After fixation, permeabilize the cells using 0.5% PBSTx on ice for 5 minutes, ensuring to cover the entire coverslip. After washing the cells 3 to 4 times with 1 milliliter of 0.2% PBST at room temperature, aspirate the PBST, and block the samples, using 5% BSA made in PBS for 30 minutes at room temperature.

For immunostaining, prepare a humidified chamber by putting a wet paper towel on a flat-bottom Tupperware. Cover the 24-well plate lid with parafilm. Place it in the humidified chamber, and lay down the coverslips on the plate lid. Add 60 microliters of diluted anti-BrdU primary mouse antibody, on the top of the coverslip.

Alternatively, to reduce the antibody from drying and use less volume, place a drop of diluted antibody on the parafilm and flip the coverslip onto it. Then, incubate for 1 hour at 37 degrees Celsius. After incubation, aspirate the primary antibody.

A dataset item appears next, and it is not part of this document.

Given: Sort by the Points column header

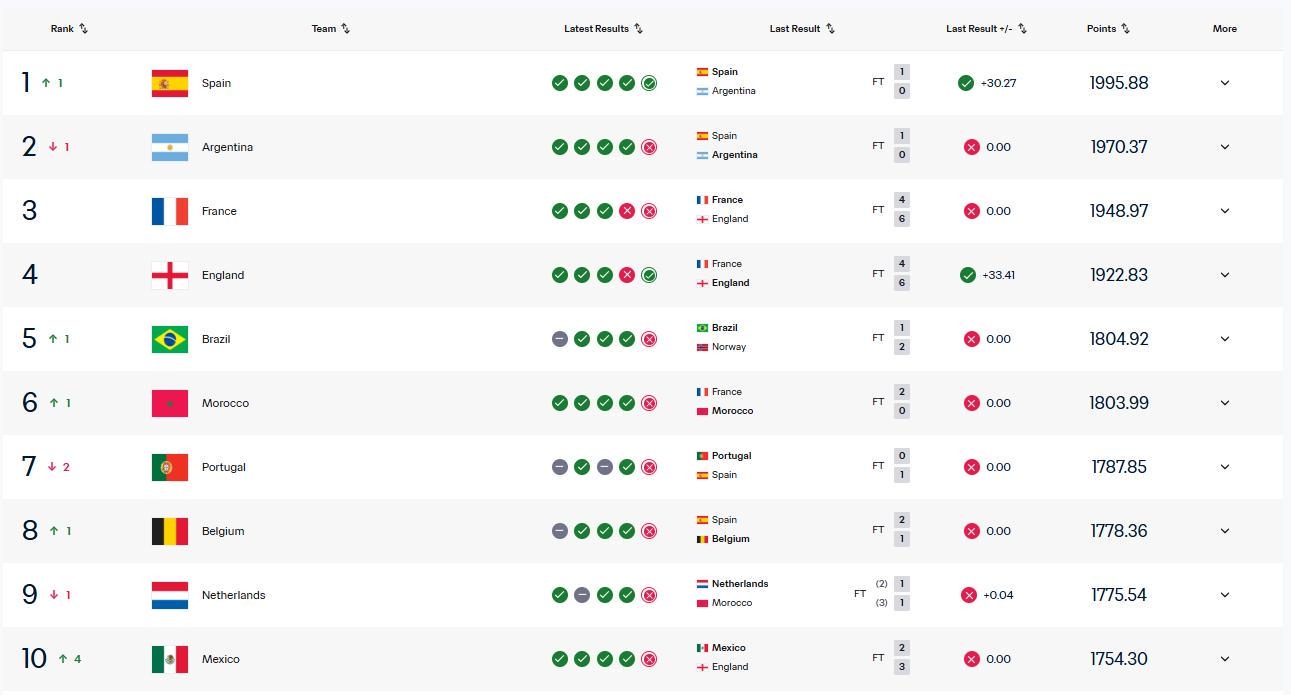Looking at the screenshot, I should pos(1108,29).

Return the coverslips back to a 24-well plate and wash them with 0.2% PBST 4 times. Add diluted secondary antibody on the coverslip, as demonstrated earlier, and incubate for one hour in the dark at room temperature. Label a microscope slide, and mount the coverslip on the slides with DAPI mounting medium. Store slides in the dark at room temperature for 24 hours if the mounting medium needs to be cured or hardened.